[Task instructions]:
1. For the blog posts below about a flooded basement, say whether each statement agrees with the text. Answer yes or no, and quote the words that decide it.
(a) The flooding was discovered at about 12:30 in the morning.
(b) This flood was worse than the first one.
(c) The writer is replacing plastic containers with cardboard boxes.
2. Extend the blog posts below about a flooded basement and the state of the world, picking up after their last sentence.

[Passage provided]:
○ ○ ○ ○ ○ ○ ○

Friday, July 31, 2009

The Universe Never Gives Me a Break

My home was flooded recently.

Last night in fact. Water seeped in through the floor, through my concrete, and flooded the basement. Lovely. I’m glad I stay up late, otherwise I wouldn’t have caught it in time, and the whole basement probably would have been flooded before we could clean it up. About 12.30 in the morning I came across a puddle, and I recognized the signs that have been presented in the past. My family and I then spent the better part of four hours trying to contain the damage so we would not have as extensive of damage as last time.

At least it wasn’t as bad as the first time it flooded. That time it destroyed my carpet, and ruined many mementoes of my grandparents. This time I caught it in time, but it still flooded the basement in places. 3-4 inches of standing water throughout the basement is never a good thing. But, with a combination of the wet vac, and the extractor (not to mention towels) we managed to get most of the water up. Currently, I can hear the soft hum of the dehumidifier slowly extracting water from the air in the basement, and drying off the rest of the floor. Hopefully that takes care of the carpeting too, because I really don’t care for a repeat of last time, where we had to move everything out the room and tear up and replace the carpeting in the main bedroom and the closet.

I’m currently switching all the cardboard boxes out for plastic containers so I don’t have to repeat what I was forced to do last night. I spent the better part of two hours running up and down the stairs trying to get the damageable goods out of the path of the water. Now, a day later, I’m stiff as a board, and attempting to carry everything around again is not pleasant. I believe my parents feel about the same, as they spent most of last night doing the same thing I was, vacuuming up water and moving shit out of the way of the flooding.

I’m sleeping in the spare room that my sister used to live in (sorry Emily) and trying to dodge the piles of crap I carried up from my closet. Fun times when suddenly you can’t see the floor for all the boxes and papers in the way. I suppose that in the meantime I will continue to try and deal with a sopping wet house.

Frakken Rain.

Wednesday, July 29, 2009

Frustration Like Banging Your Head Against a Wall

Things have gone well recently.

Personally, I mean. I’m busy, but happy. But only on a personal level. But no one wants to hear about the happy. Hate and rage make for much more interesting developments, don’t you think? Let the rage begin…

On the state of the world today, I am rather upset. Entertainment, politics, and the general state of humanity have all gone to hell recently. Human decency has gone out the window to be replaced by a frothing maelstrom of selfish endeavors.

○ ○ ○ ○ ○ ○ ○

[Excerpted records]:
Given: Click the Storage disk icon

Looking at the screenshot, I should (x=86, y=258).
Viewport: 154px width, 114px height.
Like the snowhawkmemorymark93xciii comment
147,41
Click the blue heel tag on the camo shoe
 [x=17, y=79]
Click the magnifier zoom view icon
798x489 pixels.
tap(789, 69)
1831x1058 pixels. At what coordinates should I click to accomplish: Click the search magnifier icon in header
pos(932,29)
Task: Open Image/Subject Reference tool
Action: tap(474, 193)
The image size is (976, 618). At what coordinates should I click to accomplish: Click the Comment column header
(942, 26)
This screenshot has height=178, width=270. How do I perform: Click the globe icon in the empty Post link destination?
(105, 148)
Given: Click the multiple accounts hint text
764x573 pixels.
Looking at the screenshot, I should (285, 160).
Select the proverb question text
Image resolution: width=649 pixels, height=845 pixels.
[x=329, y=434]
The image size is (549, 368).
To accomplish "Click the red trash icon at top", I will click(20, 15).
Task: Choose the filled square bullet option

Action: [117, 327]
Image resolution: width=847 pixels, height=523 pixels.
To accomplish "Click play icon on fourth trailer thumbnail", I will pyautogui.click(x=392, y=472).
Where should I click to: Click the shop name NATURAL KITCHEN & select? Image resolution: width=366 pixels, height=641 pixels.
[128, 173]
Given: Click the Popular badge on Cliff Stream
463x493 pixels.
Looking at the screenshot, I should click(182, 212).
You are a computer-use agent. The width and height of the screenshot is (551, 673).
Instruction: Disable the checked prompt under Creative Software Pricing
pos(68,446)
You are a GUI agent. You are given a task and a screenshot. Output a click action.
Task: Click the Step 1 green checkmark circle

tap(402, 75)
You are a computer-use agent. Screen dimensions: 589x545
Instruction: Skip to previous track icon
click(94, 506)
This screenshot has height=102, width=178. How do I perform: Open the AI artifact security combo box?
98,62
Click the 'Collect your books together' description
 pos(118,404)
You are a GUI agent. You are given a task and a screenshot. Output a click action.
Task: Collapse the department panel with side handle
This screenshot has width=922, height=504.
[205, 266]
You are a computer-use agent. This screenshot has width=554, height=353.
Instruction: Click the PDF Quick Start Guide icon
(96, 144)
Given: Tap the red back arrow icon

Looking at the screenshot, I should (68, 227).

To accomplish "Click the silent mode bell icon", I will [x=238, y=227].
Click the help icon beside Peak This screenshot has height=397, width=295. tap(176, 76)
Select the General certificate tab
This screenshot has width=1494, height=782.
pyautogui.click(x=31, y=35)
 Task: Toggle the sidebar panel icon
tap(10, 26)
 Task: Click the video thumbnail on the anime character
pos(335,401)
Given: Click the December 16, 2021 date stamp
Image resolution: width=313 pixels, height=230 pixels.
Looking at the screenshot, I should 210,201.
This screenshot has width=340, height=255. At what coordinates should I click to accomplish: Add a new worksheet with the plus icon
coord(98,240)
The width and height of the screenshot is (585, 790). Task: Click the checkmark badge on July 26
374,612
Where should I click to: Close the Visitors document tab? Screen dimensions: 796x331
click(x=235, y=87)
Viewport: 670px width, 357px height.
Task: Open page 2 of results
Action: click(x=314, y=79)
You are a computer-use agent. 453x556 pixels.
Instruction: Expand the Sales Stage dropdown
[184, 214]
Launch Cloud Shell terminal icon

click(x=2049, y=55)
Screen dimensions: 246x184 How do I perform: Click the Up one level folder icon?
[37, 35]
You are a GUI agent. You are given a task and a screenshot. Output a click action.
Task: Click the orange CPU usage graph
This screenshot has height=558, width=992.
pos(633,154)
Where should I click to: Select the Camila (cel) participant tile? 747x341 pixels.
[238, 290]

○ ○ ○ ○ ○ ○ ○

[Task results]:
1.
(a) Yes: "About 12.30 in the morning I came across a puddle"
(b) No: "At least it wasn’t as bad as the first time it flooded."
(c) No: "I’m currently switching all the cardboard boxes out for plastic containers"

2.
Politically, well, it’s all gone to shit. Washington can’t decide what’s going on, with the democrats abandoning plans they themselves put in place(“Health Reform? What health reform?”), the republicans treating every bill like it was drugs, and they’re all D.A.R.E. officers (“Just say no!”), and then you add in the combination of the birthers and the media on every side (I’m looking at you talking heads) attacking the most frivolous things I’ve ever seen. It’s like after Cronkite died the media went looking for a new low point in journalism. I wouldn’t even call it that anymore. It’s not journalism, its political pandering. FOX NEWS has the conservatives (both crazy and sane), MSNBC has the liberals, and CNN doesn’t know what’s going on or where they are. I mean, really? You use Twitter and Youtube as a legitimate source of news? I’d be better off getting my news from Wikipedia.

Entertainment is even worse, with shows becoming spectacles. I’ve never been a fan of reality TV, nor of cop dramas, but it seems that T.V. has increasingly become stupefied. I see a good show every once in a while, in among the shit being aired. Reality T.V. exploits others, and I’d rather not see it. T.V. (or rather, good quality T.V.) should be about stories, jokes, people interacting with one another in a manner that benefits, instead of flailing around on camera yelling at each other for prize money. I want to see more shows like The Wire, BSG, Kings, Deadwood, Rome, Firefly and The Tudors. (And yes, I know some of those shows were HBO, but still, good quality is good quality.) Instead, we get yet another CSI, or Dancing With the Stars, and now we have a show that nearly broke my mind when I heard about it. Please give us better thought out pitches guys. Please?

And now they’re making remakes of all the old favorites of Hollywood, in a move that I like to call raping my childhood. The newest offender? Rats of Nimh remake. Dear god, you’re also moving on Goonies, Gremlins, Nightmare on Elm Street, GI JOE, and countless others. Night of the Thousand and One Remakes. Where’s the original ideas? There are a couple coming out with original thoughts behind them, but besides these, I just don’t really care that much. Give me a new, juicy series or movie I can sink my teeth into. Something with actual character development, or a well thought out plot. Mindless Escapism is fun every once in a while, but not all the time.

Lot’s of other things on my mind today, but we’ll leave that for another time. But in the meantime, I ask you, please, entertainment and news industry, please drag yourself out of the gutter you’ve gotten yourself into. I want be proud of what my country can accomplish, not ashamed of the loads of crap we export.

Pat Out.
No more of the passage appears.